The token sequence is converted into a sequence of embeddings using the nn.Embedding module from PyTorch. Each token is mapped to a dense vector representation of length 4096, capturing the semantic and contextual information associated with that token.

RMS Normalization

The token embeddings undergo RMS (Root Mean Square) normalization to prevent numerical instabilities during subsequent computations. The normalization process ensures that the embeddings have appropriate scales and distributions.

Building the Initial Transformer Layer

The implementation focuses on constructing the initial transformer layer, which consists of several components such as normalization, attention, and feed-forward networks.

Normalization

The first step in building the transformer layer is to normalize the token embeddings using the weights from the pre-trained model.

Implementing Attention from Scratch

The attention mechanism is implemented from scratch, starting with separating the query, key, and value vectors for each attention head. The attention scores are computed by performing matrix multiplications between the query and key vectors, followed by scaling and softmax operations.

Positional Encoding

To incorporate positional information into the attention mechanism, rotary positional embeddings (RoPE) are utilized. The query and key vectors are rotated based on their positions in the input sequence, allowing the model to capture the relative positions of tokens.

Masking and Softmax

Future token scores are masked to ensure that the model's predictions are based only on the preceding context. The masked attention scores undergo a softmax operation to obtain the final attention weights.

Generating Value Vectors

Value vectors are computed by multiplying the token embeddings with the value weight matrix. These value vectors are then weighted by the attention scores to produce the attention output.

Multi-Head Attention

The attention mechanism is applied across multiple heads, allowing the model to capture different aspects of the input simultaneously. The attention outputs from all heads are concatenated to form a single attention representation.

Feed-Forward Network

After the attention layer, a position-wise feed-forward network is applied to introduce non-linearity and capture complex relationships between the input embeddings. The Llama-3 model utilizes a SwiGLU (Swish-Gated Linear Unit) activation function in the feed-forward network.

Processing Subsequent Layers

The implementation extends the processing to the subsequent transformer layers, iterating over each layer and applying the attention and feed-forward networks sequentially. The embeddings are updated at each layer, incorporating increasingly complex interactions and dependencies.

Decoding the Final Embedding

The final embedding obtained after processing all the transformer layers represents the model's prediction for the next token.
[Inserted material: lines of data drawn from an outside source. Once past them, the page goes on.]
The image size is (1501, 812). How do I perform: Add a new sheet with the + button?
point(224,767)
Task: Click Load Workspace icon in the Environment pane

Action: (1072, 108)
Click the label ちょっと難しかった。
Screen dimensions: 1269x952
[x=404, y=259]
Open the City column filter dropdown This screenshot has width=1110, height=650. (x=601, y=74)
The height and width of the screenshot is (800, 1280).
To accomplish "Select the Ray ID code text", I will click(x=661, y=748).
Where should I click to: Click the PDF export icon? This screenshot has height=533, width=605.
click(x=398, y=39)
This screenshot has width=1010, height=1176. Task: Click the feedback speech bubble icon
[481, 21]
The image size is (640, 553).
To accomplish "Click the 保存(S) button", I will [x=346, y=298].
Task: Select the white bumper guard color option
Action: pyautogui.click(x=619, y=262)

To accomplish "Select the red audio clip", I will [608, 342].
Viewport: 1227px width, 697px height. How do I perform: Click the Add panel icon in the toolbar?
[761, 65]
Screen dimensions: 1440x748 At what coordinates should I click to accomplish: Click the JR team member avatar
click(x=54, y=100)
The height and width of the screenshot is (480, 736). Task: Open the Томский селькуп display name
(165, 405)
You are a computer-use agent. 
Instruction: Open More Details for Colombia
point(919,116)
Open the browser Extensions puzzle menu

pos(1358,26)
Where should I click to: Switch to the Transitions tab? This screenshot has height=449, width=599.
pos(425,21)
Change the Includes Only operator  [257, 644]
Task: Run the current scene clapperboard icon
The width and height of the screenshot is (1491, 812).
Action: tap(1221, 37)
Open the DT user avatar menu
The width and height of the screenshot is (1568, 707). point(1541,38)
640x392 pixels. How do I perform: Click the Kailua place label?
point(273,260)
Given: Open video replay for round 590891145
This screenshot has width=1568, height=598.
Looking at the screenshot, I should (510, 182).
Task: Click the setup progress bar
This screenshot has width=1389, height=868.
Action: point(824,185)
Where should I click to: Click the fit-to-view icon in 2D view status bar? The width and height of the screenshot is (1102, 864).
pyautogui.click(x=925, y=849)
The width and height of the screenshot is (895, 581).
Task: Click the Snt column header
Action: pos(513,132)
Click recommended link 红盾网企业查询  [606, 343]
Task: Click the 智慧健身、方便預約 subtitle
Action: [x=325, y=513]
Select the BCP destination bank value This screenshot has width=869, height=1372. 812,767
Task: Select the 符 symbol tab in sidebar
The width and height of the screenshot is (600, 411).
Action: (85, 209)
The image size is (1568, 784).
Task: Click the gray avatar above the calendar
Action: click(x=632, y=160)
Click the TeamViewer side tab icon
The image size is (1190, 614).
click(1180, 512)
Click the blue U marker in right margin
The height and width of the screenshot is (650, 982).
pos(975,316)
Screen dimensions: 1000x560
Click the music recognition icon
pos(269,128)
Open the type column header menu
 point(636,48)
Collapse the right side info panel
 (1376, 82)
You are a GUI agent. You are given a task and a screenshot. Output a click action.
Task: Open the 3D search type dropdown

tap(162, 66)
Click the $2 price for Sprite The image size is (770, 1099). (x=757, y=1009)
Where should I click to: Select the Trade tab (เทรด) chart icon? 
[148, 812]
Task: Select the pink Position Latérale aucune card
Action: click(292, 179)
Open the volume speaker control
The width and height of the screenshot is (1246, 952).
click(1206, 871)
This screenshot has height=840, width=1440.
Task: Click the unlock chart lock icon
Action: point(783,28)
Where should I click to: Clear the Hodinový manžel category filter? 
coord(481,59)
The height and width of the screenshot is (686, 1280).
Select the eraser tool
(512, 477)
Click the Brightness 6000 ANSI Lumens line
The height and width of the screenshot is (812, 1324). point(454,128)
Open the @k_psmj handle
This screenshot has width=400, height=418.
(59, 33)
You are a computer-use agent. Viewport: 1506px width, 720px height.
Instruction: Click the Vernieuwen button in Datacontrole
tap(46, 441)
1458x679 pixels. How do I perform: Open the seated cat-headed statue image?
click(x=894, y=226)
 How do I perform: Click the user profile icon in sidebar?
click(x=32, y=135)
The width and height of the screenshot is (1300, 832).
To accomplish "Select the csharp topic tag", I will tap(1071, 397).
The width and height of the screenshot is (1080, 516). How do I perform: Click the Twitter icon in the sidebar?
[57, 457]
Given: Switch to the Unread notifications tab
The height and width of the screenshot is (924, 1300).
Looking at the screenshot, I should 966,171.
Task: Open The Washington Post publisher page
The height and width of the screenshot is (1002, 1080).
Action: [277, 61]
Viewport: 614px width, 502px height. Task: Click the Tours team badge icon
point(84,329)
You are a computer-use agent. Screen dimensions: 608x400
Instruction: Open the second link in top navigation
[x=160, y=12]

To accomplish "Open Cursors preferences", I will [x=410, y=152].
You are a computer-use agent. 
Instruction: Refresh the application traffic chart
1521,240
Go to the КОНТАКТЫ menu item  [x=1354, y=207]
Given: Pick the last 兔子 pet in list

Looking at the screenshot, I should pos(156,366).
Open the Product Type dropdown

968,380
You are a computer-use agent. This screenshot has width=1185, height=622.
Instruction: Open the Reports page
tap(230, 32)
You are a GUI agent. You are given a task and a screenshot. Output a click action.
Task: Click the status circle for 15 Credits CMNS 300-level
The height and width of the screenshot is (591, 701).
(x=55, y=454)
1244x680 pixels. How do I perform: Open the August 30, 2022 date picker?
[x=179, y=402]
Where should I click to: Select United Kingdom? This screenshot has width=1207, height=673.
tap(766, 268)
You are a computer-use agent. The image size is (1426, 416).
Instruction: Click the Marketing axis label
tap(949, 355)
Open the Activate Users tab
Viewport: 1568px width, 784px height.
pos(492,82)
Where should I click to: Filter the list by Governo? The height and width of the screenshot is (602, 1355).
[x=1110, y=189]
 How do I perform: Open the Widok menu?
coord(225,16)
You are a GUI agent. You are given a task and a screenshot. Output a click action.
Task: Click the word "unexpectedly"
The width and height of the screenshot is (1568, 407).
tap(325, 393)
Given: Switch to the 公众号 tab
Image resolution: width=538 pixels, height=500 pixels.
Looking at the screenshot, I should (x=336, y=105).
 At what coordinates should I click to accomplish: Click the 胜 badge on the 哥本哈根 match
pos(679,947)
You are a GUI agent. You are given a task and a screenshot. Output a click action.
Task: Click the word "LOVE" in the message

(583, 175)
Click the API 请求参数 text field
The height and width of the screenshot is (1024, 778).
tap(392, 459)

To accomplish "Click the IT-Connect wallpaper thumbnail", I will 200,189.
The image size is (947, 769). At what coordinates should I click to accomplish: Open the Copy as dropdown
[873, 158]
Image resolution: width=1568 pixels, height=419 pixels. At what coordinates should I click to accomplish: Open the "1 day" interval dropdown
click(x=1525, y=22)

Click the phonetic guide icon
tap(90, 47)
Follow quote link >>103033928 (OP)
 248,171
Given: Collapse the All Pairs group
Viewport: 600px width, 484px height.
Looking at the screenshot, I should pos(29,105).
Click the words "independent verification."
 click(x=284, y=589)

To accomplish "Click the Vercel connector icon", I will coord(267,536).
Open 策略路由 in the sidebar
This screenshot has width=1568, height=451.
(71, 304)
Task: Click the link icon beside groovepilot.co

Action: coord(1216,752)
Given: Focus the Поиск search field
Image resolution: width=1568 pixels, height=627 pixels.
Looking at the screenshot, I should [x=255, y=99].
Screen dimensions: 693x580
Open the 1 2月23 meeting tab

This embedding is decoded into the actual token value using the output decoder layer of the model.

Conclusion

This Notebook provides an overview of the step-by-step implementation of the Llama-3 language model from scratch, focusing on the key components such as tokenization, embedding, attention, positional encoding, and feed-forward networks. By implementing the model from the ground up, this project aims to deepen the understanding of the inner workings of the LLaMA-3 architecture and the transformations applied to the input data at each stage.

The implementation showcases the power and flexibility of the transformer architecture in capturing complex language patterns and generating meaningful predictions. It serves as a valuable resource for those interested in understanding the intricacies of language modeling and exploring the capabilities of the LLaMA-3 model.